Typically, when one thinks of the UAE, it is the association with oil and its vast wealth that dominates the attention. The skyscrapers crowding the small land, the golden gates to lavish palaces, the endless alleys of trees erected in the middle of the desert, and the private helicopters circling the skies, are just some examples of what oil has brought to this relatively young nation.

Increasingly, clean sources of energy have to be added to this picture. The UAE is undertaking huge efforts to switch its own energy supply away from oil and gas and towards a cleaner mix of renewables, nuclear and clean coal. Like everywhere else in the world, this is an expensive undertaking, requiring government support. Oil and gas, on the other hand, are available domestically and are relatively cheap. This poses an interesting dilemma.

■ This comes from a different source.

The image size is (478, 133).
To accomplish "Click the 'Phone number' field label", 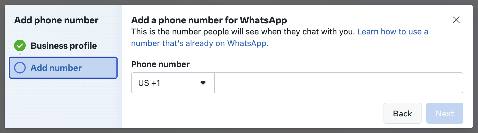I will pyautogui.click(x=160, y=64).
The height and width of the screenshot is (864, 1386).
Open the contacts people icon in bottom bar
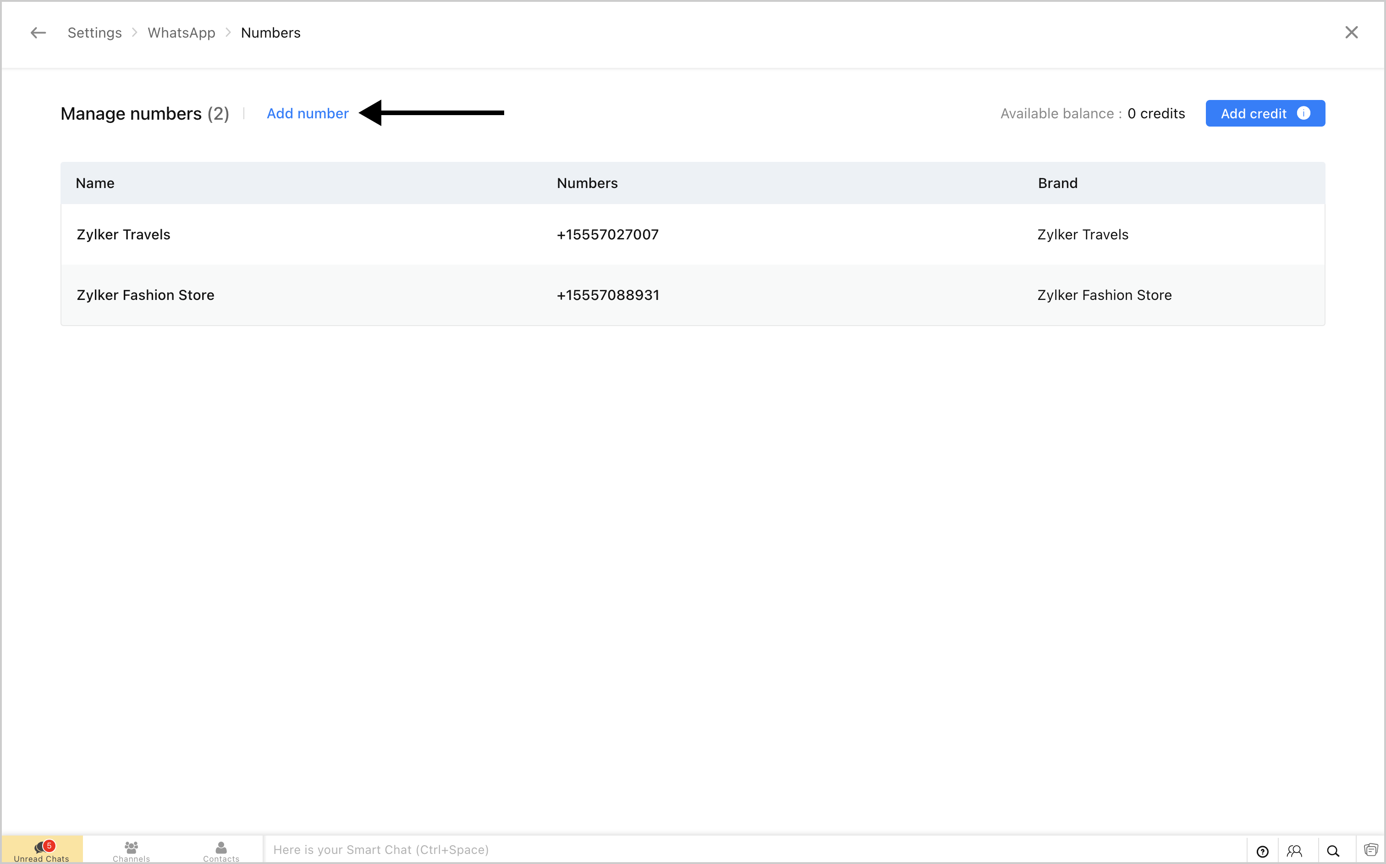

Today, oil is facing mounting pressure as the world tries hard to move towards a greener, cleaner future and vows to end the age of fossil fuels. At their annual summit in 2015, the G7 leaders agreed to phase out fossil fuel use by the end of the century. This year, countries including France and the UK announced they were banning the sales of petrol and diesel engines as early as 2040, while China, with the fastest growing demand for oil in the world, is racing ahead with the expansion of renewable and nuclear energy. Concerns about peak oil supply only a few years ago have been replaced by talks about peak oil demand – which, as many experts are arguing, is not far away. But if hydrocarbon revenues will really come under threat, how will petrostates, including the UAE, finance their energy transition?